**PROVIDED PASSAGE:**
□ □ □

In the case of HCDA/AgNP (10%), the PDA phase change started at a concentration of 0.06 (v/v) for all the three pesticides and 100% blue-to-red phase conversion of PDA occurred for both P₁ and P₂. In the case of P₃, the same was 59% [Fig. 9 and Table 5].

In the case of the HCDA/AgNP (15%) system, PDA blue-to-red phase conversion started at a pesticide concentration of 0.06 (v/v) for P₁ and P₂. In the presence of P₃, the blue-to-red conversion started at a concentration of 0.18 (v/v). The PDA blue-to-red phase conversion was 50%, 87% and 90%, respectively, in the presence of three pesticides P₁, P₂ and P₃ [Fig. 10 and Table 5].

From the % CR analysis, it has been observed that the pure HCDA-based sensing system showed limited chromatic response (% CR < 64%) and partial blue-to-red phase transition upon pesticide exposure. However, the addition of AgNPs improved the chromatic response, and almost 100% PDA blue-to-red phase change occurred in the presence of pesticides P₁ and P₂ when the AgNP concentration was 10% in the HCDA/AgNP system. In the case of pesticide P₃, the maximum blue-to-red conversion (90%) occurred when the AgNP concentration was 15%.

3.5. Design of PDA-based paper sensors

PDA-based paper sensors were prepared by depositing the HCDA or HCDA/AgNP mixed system onto a cellulose membrane following a suction technique.^22,72 After depositing on the membrane, the HCDA molecules were transformed to their blue form via photochemical (UV-exposure) polymerization.^13,14,26,74 The colour of the paper becomes blue and ready for use. Such sensors are very similar to litmus paper.

□ □ □

**GIVEN INFORMATION:**
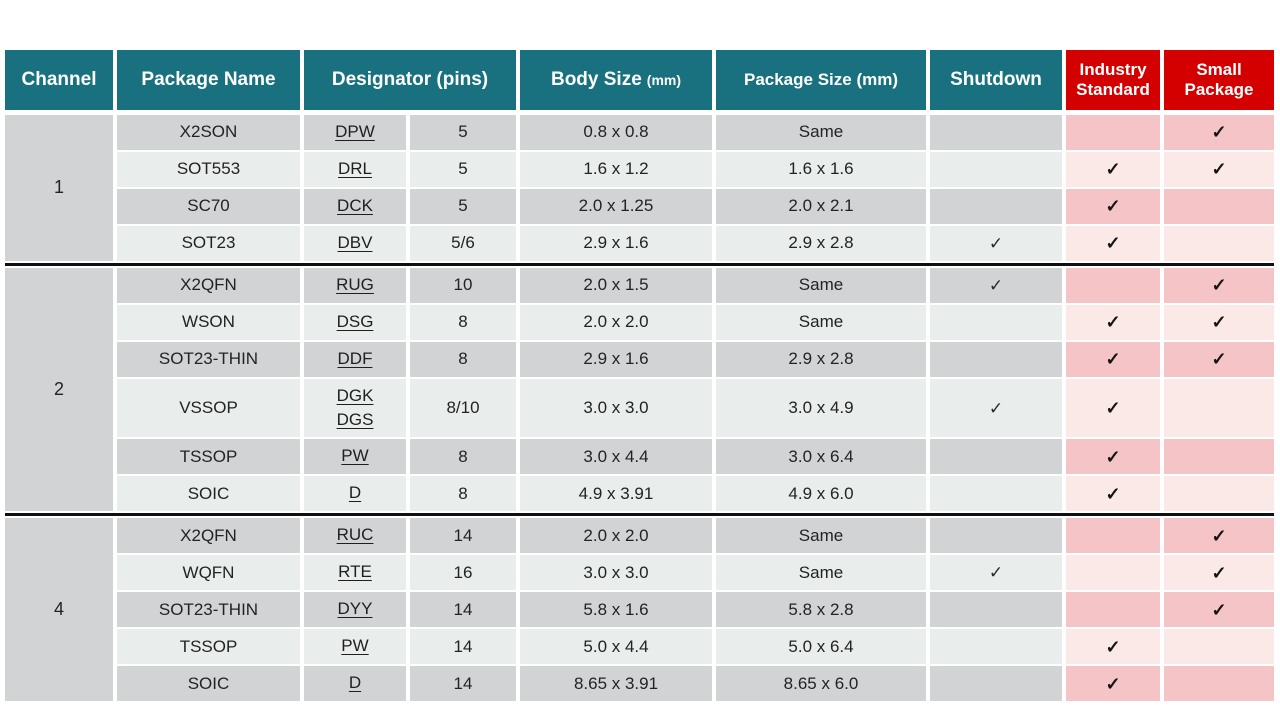 This screenshot has height=720, width=1280. What do you see at coordinates (821, 359) in the screenshot?
I see `package-size-cell: 2.9 x 2.8` at bounding box center [821, 359].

□ □ □

**ASSIGNMENT:**
In the passage on PDA-based pesticide sensing, at what AgNP concentration did pesticide P₃ reach its maximum blue-to-red conversion?

**TASK RESULT:**
15%, which gave a 90% conversion.